NYC, NY - 3 days on site
Long Term Consulting Assignment
• Onsite Interview Required
Position Overview
The graph data engineer is responsible for developing and enhancing Jefferies knowledge graph to empower several applications in the firm. You will work in close collaboration with software engineers, data scientists and product managers to build various business cases using graph technologies. You will be also responsible for cleansing, analyzing and ingesting data into the graph store, creating and optimizing knowledge graph queries. This is a unique opportunity to be a member of our Corporate CRM and Analytics Team, tackling our toughest and most exiting graph challenges across multiple divisions in Jefferies.
Responsibilities
• Design and develop graph data solutions leveraging cutting-edge graph technologies.

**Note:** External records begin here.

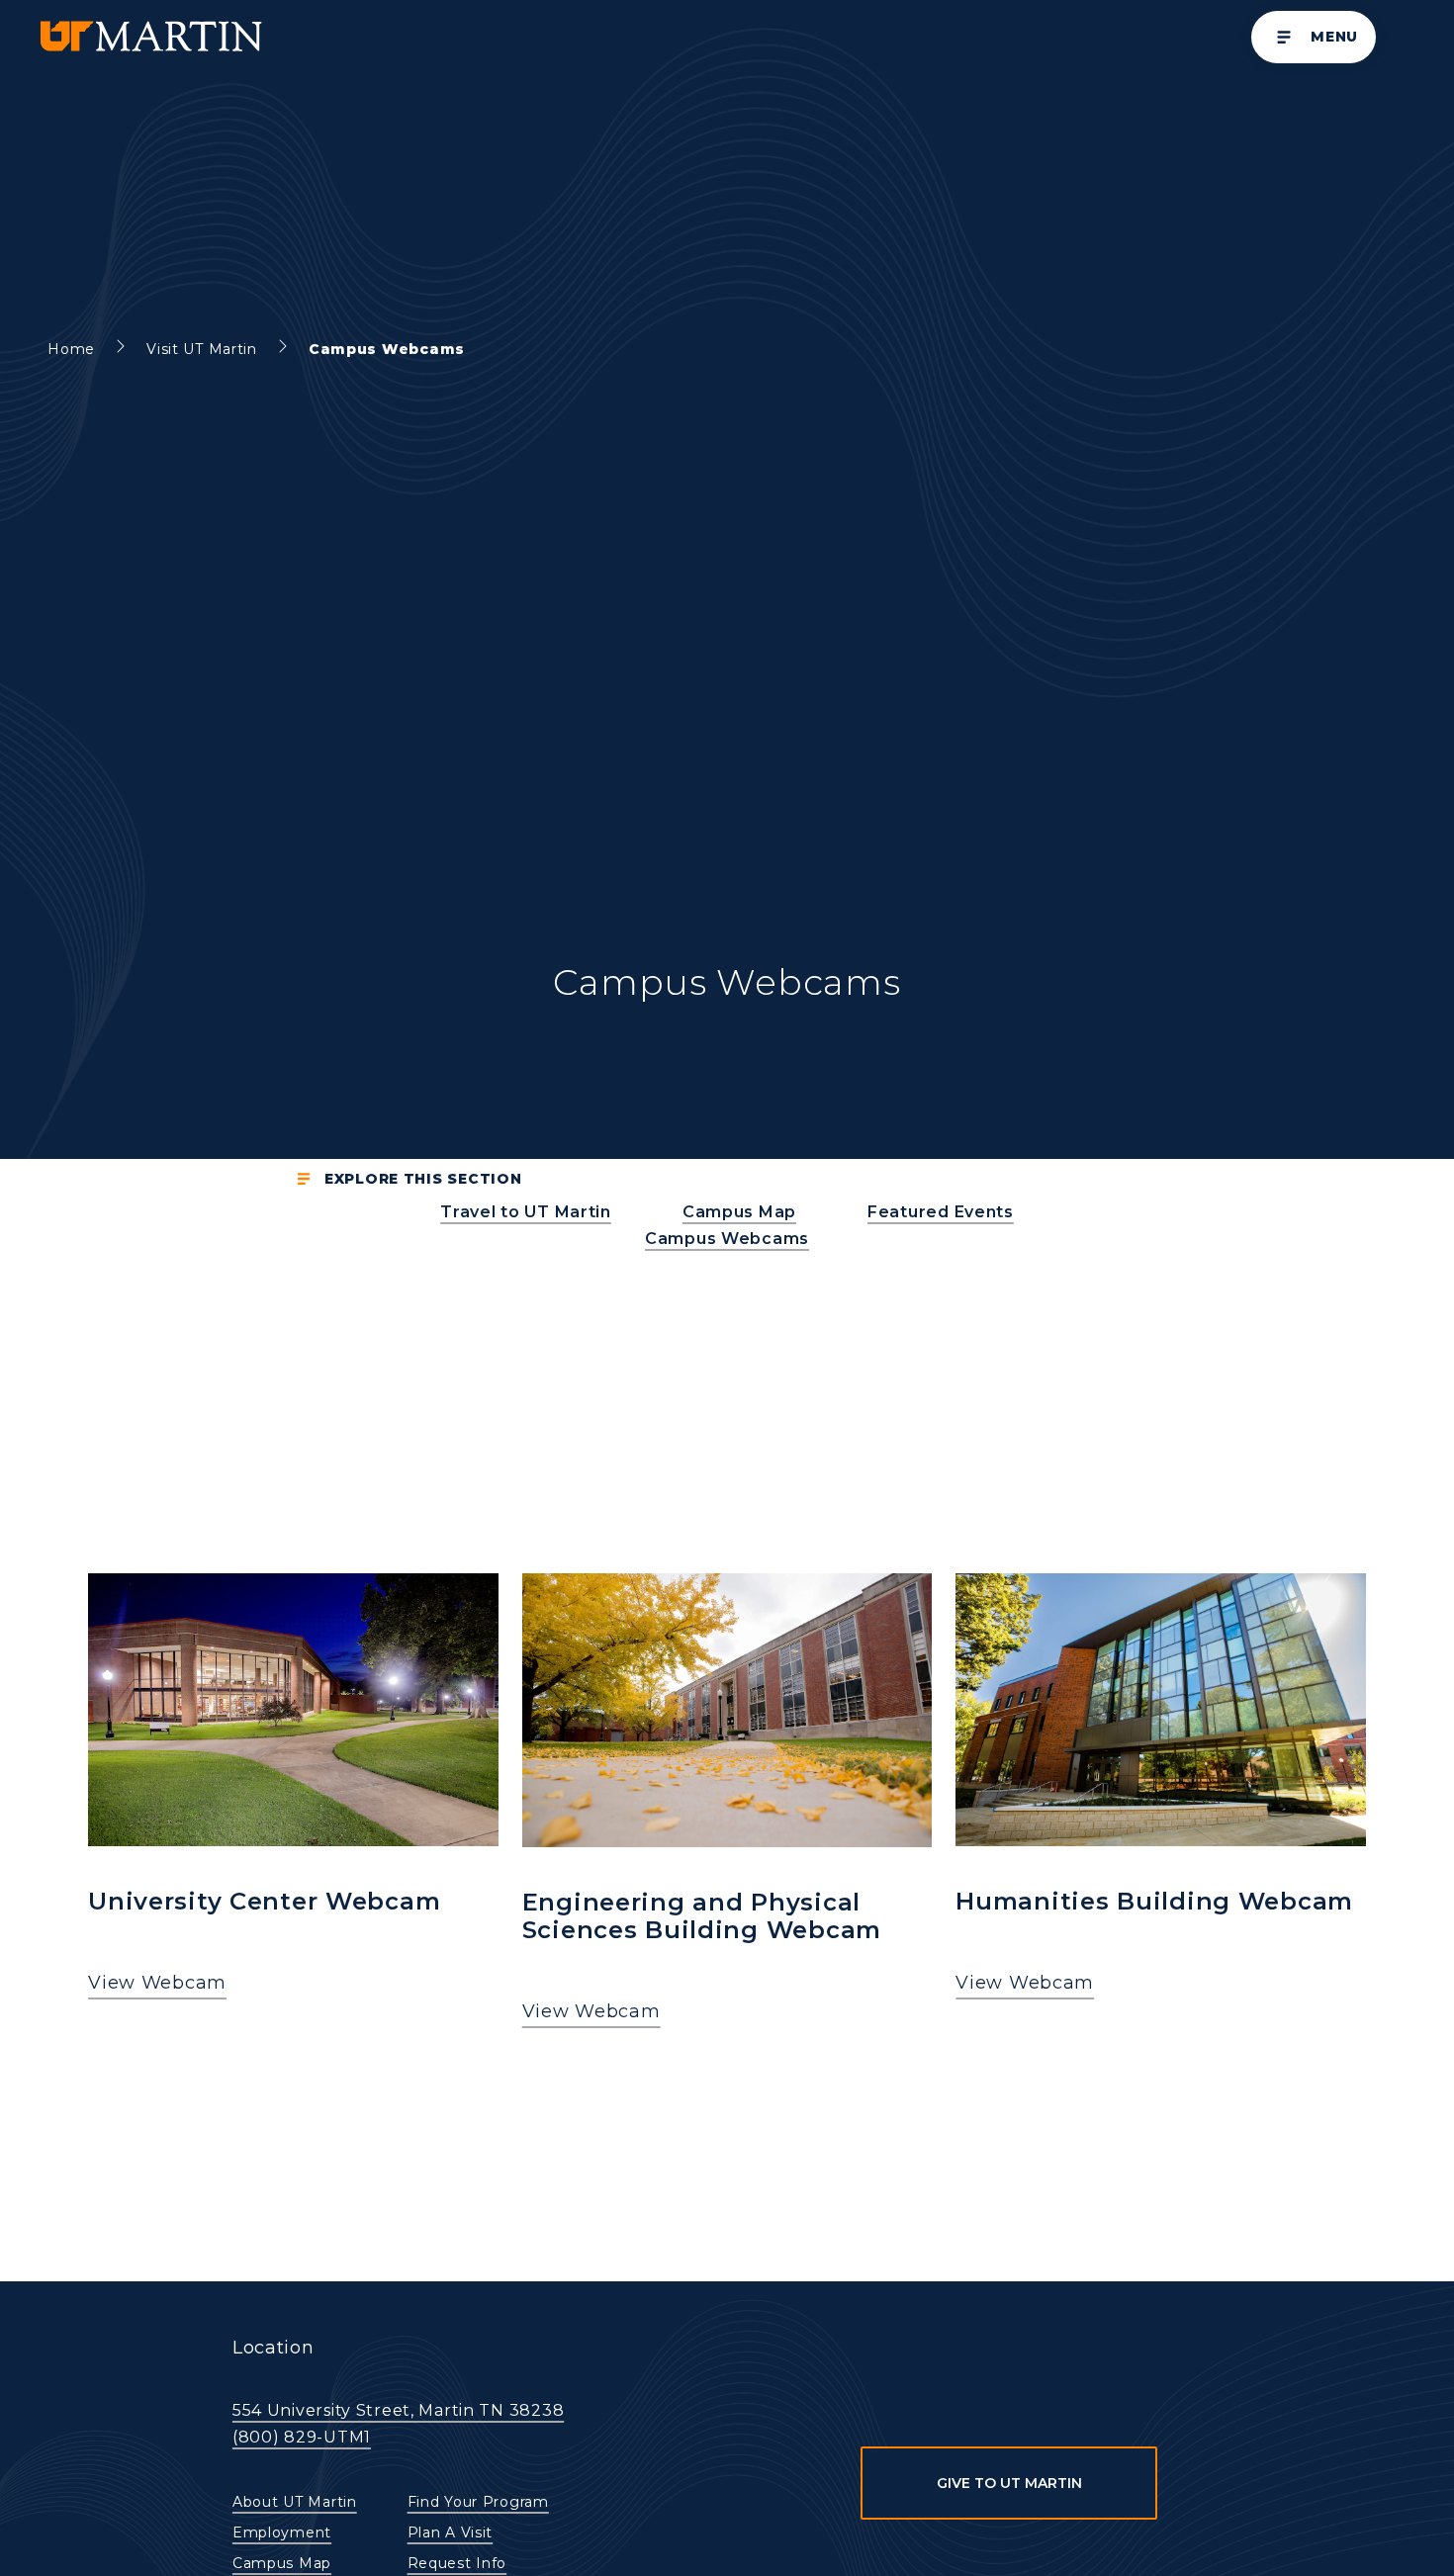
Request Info (457, 2563)
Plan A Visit (451, 2532)
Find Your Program (478, 2502)
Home (71, 349)
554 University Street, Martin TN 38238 (398, 2410)
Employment (281, 2532)
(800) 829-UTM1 (301, 2437)
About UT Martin (294, 2502)
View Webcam (157, 1983)
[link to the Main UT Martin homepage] (149, 37)
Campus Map (281, 2563)
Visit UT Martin (201, 349)
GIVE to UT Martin (1009, 2483)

• Implement graph algorithms to model, query, and analyze complex relationships in large datasets.
• Design and manage graph schemas and ontologies to support dynamic and interconnected data systems.
• Develop and maintain ETL pipelines for ingesting data into the knowledge graph and enriching data correspondingly to serve business requirements.
• Design and develop data quality checks to assure data validity and integrity.
• Solid experience building data engineering applications within AWS.
• Ability to work in an Agile environment.
• Collaborate with full-dev life-cycle team including but not limited to Data Engineering, Data Scientists, Automating Engineers, Infrastructure Engineers, Quality Engineers and Front-end Engineers.
Basic Requirements
• Bachelor's degree or higher in Computer Science or similar academic discipline
• 4+ years of professional software development experience
• Excellent problem solving and critical thinking skills
• Strong understanding of algorithms and data structures and knowing when to apply them
• Proficiency in Java SpringBoot. Python and Scala is a plus
• Experience building APIs and microservices
• Familiarity with ETL and relevant data quality checks
• Experience working with cloud environment setup (AWS, Azure, GCP)
• Ability to understand and learn graph technologies or working with a graph environment.
Preferred Skills
• Experience with graph technologies, e.g. RDF, RDFs, SPARQL, SHACL, Cypher, etc. Triple Stores (Neptune, Allegrograph, GraphDB, etc.), Property Graph Stores (Neo4J, TigerGraph, etc.) will be a strong plus.
• Experience in building ontologies, knowledge graphs, or semantic systems for domain-specific applications.
• Familiarity with Graph and Machine Learning algorithms (PageRank, Connected Components, Cosine Similarity, Pandas, Numpy, Scikit learn)
• Familiarity with full stack development lifecycle including Integration and UI development. Experience with Spark and Databricks.